* [Passage provided]
Skip to content

arangodb/graph-importer

Repository files navigation

Graph Importer

This repository contains command line Python scripts to

  • import graphs from external sources as files into a running instance of arangod,
  • generate graphs in a running instance and
  • run a Pregel algorithm on a graph.

Usage Examples

  • Import a Graphalytics graph:
python importer.py --endpoint http://localhost:8529/_db/_system graphalytics --dir_graphalytics /PATH/GRAPH_DIRECTORY 
  • Import a graph saved as a list of edges:
python importer.py --endpoint http://localhost:8529/_db/_system edge-list --edges_file_edge_list /PATH/GRAPH_FILE 
  • Generate a clique (only one direction for every undirected edge):
python generator.py --endpoint http://localhost:8529/_db/_system clique \
    --num_vertices 1000 --graphname Clique --vertex_collection_name cliqueVertices --edge_collection_name cliqueEdges \
    --overwrite --vertex_property_type random \
    --vertex_property 0.1 0.9 --edge_property_type random --edge_property 0.2 0.8

This will create a clique graph on 1000 vertices in the database. The vertex collection will be cliqueVertices, the edge collection cliqueEdges, the graph itself Clique. Any existing object with the same name will be overwritten. The vertices will have a random number between 0.1 and 0.9 as an attribute, the edges - between 0.2 and 0.8.

* [Tasks for this exercise]
• a. From the graph-importer README, write out the stretch from "This repository contains" through "on a graph.", switching "running instance" to "live instance".
• b. In one to three sentences, explain what the clique generation command in the graph-importer README produces in the database.
• c. What endpoint URL is passed in the usage examples of the graph-importer README?
The entries after this point have nothing to do with the graph-importer README.

* [Data section]
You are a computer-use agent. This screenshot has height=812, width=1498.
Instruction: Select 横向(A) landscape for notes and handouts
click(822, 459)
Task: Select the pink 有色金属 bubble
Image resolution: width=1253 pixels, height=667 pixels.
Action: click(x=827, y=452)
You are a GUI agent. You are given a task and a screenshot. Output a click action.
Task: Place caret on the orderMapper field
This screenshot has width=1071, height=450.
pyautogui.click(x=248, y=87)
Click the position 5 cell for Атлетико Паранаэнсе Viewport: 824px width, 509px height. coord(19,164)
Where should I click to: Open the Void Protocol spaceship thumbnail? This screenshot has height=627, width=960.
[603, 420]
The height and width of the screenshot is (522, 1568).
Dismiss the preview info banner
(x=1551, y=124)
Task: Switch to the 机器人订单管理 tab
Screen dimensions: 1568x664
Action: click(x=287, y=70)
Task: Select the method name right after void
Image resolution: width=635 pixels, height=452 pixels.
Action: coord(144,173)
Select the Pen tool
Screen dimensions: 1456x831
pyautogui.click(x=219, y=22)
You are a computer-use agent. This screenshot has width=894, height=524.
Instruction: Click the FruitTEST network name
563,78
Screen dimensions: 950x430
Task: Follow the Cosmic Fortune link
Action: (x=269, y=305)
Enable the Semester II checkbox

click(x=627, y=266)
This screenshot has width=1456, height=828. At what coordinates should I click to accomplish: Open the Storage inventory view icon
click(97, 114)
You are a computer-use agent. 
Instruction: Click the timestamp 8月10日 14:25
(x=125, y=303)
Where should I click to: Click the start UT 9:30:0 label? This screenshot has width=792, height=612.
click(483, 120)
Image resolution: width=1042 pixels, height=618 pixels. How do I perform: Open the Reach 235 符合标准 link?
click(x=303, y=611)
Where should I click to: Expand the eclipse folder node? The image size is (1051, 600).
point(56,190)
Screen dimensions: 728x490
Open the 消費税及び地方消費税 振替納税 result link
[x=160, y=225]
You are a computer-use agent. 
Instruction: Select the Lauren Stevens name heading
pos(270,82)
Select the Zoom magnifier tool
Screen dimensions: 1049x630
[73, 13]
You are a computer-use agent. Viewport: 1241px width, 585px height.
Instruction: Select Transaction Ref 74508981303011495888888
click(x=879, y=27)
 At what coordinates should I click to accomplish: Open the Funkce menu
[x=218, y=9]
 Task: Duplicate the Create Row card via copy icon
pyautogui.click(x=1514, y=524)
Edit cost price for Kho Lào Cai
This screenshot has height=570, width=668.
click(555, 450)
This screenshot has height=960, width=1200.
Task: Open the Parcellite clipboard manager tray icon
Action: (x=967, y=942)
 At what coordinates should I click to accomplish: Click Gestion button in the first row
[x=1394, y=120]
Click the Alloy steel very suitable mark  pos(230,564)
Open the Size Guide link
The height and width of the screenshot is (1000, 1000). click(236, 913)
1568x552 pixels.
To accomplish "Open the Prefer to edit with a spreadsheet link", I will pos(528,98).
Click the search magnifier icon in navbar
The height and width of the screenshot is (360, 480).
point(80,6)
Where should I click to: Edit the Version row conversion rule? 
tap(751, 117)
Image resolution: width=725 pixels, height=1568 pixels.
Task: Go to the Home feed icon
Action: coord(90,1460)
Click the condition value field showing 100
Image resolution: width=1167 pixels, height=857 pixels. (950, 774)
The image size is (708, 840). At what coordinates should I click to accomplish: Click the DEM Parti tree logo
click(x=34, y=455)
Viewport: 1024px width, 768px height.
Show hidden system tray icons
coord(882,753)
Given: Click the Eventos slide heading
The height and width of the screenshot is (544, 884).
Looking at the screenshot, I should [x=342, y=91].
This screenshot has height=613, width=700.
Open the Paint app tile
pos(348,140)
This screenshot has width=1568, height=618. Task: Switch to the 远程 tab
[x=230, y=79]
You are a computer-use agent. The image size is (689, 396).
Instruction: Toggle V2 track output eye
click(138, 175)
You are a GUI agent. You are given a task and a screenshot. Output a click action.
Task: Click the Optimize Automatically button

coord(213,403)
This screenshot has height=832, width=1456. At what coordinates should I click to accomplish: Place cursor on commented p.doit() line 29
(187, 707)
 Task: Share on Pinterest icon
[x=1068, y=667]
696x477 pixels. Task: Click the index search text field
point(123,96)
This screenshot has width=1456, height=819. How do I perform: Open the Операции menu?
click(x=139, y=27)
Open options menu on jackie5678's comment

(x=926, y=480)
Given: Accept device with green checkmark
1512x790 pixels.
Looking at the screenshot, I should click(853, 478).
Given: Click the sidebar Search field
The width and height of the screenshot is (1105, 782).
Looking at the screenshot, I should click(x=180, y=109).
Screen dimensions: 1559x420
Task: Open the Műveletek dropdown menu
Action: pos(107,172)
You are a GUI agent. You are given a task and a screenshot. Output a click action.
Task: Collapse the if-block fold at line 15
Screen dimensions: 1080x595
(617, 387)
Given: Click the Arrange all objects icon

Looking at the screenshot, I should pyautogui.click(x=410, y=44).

* [Responses by task]
• a.
This repository contains command line Python scripts to

  • import graphs from external sources as files into a live instance of arangod,
  • generate graphs in a live instance and
  • run a Pregel algorithm on a graph.

• b. It creates a clique graph named Clique on 1000 vertices, storing vertices in the cliqueVertices collection and edges in the cliqueEdges collection, and overwrites any existing object with the same name. Each vertex gets a random attribute value between 0.1 and 0.9, and each edge gets one between 0.2 and 0.8.

• c. http://localhost:8529/_db/_system